Thank you. If I were at all astute, I wouldn’t need to ask. But are you saying that if I burn the WAV files to a CD on the audio setting, the music should play on a regular CD player? Does the CD burner automatically convert the file from WAV to something else, and to what?
An audio CD has the same basic underlying PCM format as WAV. A 16-bit, 44.1klHz, stereo WAV file can be copied losslessly back-and-forth between audio CD and WAV.
Just for my understanding, which results in more loss: converting an mp3 to WAV and back to mp3, or editing and saving the original mp3?
When you edit an MP3 in Audacity (or any regular audio editor) it has to be decompressed. If you re-save as MP3, you are going through a 2nd lossy compression step. (There are special-purpose MP3 editors such as mp3directCut that can do some limited editing without decompressing.)
Another case of conflicting advise: Does saving an mp3 file at a higher kbps rate than the original cause distortion?
No. It’s probably “safest” to use a higher bitrate. There is (theoretical) damage done every time you compress. It’s not quite this simple, but basically at higher bitrates you have bigger files because less data is being “thrown” away. (BTW - AAC was designed to have minimal damage from re-compression.)
I have been given conflicting info on what formats will play on an audio CD player.
As Gale says, CD is a very specific format. However, some CD players in cars can play MP3 or WMA etc., and most DVD players can play various formats in addition to regular CDs and DVDs (most DVD players can play MP3). A USB port for a flash drive on a CD player is something special and you have to check the owner’s manual.
I’m a non-technical volunteer broadcaster on community radio. I was using mp3 on flash drives to play music on my radio shows, using the flash outlets on the audio CD players. I learned about how much quality loss there was in conversions by the time my audio got on the air
High quality (high bitrate) MP3 can sound identical to the uncompressed original, although “best practice” is to use a lossless source.

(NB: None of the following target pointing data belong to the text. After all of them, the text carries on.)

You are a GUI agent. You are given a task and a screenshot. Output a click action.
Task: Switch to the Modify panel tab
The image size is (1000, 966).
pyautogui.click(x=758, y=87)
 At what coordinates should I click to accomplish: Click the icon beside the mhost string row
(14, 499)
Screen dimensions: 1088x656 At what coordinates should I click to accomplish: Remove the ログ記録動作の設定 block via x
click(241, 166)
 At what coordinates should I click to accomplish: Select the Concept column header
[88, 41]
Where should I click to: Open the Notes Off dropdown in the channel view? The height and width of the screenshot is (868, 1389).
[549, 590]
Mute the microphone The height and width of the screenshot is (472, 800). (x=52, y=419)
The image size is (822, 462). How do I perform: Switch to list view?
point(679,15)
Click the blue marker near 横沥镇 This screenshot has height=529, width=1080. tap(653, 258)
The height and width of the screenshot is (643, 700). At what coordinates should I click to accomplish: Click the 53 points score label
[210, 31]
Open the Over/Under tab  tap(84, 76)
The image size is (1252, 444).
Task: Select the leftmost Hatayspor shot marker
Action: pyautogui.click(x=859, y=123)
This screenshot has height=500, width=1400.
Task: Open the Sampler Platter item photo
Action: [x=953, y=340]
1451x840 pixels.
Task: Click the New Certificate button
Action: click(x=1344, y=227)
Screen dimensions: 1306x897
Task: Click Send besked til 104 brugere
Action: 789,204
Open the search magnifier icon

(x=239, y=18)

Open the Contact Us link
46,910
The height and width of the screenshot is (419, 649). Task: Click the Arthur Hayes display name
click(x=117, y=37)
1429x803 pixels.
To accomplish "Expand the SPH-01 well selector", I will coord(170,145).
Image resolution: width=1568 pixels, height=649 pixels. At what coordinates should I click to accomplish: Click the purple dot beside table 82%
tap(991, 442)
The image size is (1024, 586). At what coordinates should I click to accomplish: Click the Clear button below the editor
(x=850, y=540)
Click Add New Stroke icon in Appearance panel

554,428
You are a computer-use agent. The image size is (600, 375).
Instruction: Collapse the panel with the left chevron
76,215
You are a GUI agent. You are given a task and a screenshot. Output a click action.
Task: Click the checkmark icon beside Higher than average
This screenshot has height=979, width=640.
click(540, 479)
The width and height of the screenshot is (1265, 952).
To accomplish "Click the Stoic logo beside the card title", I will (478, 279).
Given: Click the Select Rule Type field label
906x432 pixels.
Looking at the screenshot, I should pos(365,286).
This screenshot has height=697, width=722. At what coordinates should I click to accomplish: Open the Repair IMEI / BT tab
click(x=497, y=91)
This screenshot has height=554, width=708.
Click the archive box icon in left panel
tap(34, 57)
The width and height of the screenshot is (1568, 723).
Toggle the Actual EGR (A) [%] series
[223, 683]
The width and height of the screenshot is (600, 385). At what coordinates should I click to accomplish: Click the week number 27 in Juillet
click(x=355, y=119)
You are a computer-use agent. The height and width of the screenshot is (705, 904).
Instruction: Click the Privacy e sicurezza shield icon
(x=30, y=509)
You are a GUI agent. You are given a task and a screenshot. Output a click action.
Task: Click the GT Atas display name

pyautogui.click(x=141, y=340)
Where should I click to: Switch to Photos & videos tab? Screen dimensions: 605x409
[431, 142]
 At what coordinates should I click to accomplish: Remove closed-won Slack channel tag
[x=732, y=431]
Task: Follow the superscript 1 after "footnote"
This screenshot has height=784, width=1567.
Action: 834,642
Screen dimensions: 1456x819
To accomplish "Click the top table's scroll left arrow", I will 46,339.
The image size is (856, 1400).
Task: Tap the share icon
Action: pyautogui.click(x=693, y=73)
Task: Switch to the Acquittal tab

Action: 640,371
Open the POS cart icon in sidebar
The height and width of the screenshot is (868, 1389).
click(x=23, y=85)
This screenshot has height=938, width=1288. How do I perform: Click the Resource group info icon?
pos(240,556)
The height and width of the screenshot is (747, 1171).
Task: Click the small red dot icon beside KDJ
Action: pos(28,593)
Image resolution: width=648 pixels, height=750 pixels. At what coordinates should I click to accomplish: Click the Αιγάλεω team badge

For Internet radio the audio is likely to go through further lossy-compression, and it’s best to minimize the number of times the audio is lossy-compressed.
There are lossless compression formats such as FLAC & ALAC that can easily be tagged (with artist/album/title/artwork), but these formats are not as widely supported as WAV/MP3/AAC, and you’d need a format your radio station can easily play.
But WAV files cannot be played from flash dirves by the CD players, so I was advised to burn the files to CDs so they will play.
If the CD player can play MP3s, from a flash drive, I’m surprised it can’t play WAV. But, you’ll have to check the owner’s manual.
Another problem has been that files burned to CD will not read out the titles
If you play a CD on a computer, the player software usually takes a “fingerprint” of the CD and goes online to find the album/artist/title/artwork. Of course, if you have a homemade CD it will not be in the CDDB or Gracenote databases. (CD-TEXT is not universal.)